Collected data:
════════

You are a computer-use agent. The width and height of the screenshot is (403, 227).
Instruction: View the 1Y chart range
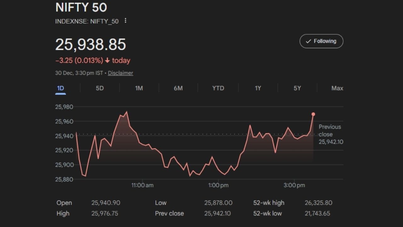[258, 88]
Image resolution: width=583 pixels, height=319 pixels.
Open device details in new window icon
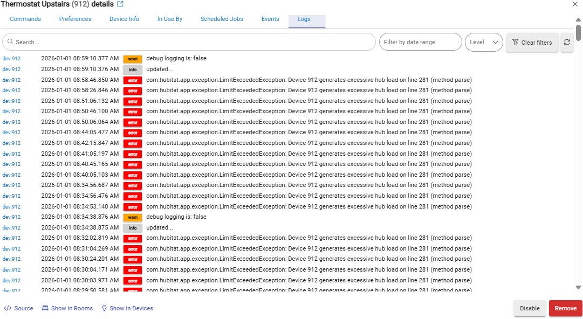(120, 4)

════════

Your objective: What lines above mention "height"? Copy each one.

Exercise output:
You are a computer-use agent. The width and height of the screenshot is (403, 227).
Image resolution: width=583 pixels, height=319 pixels.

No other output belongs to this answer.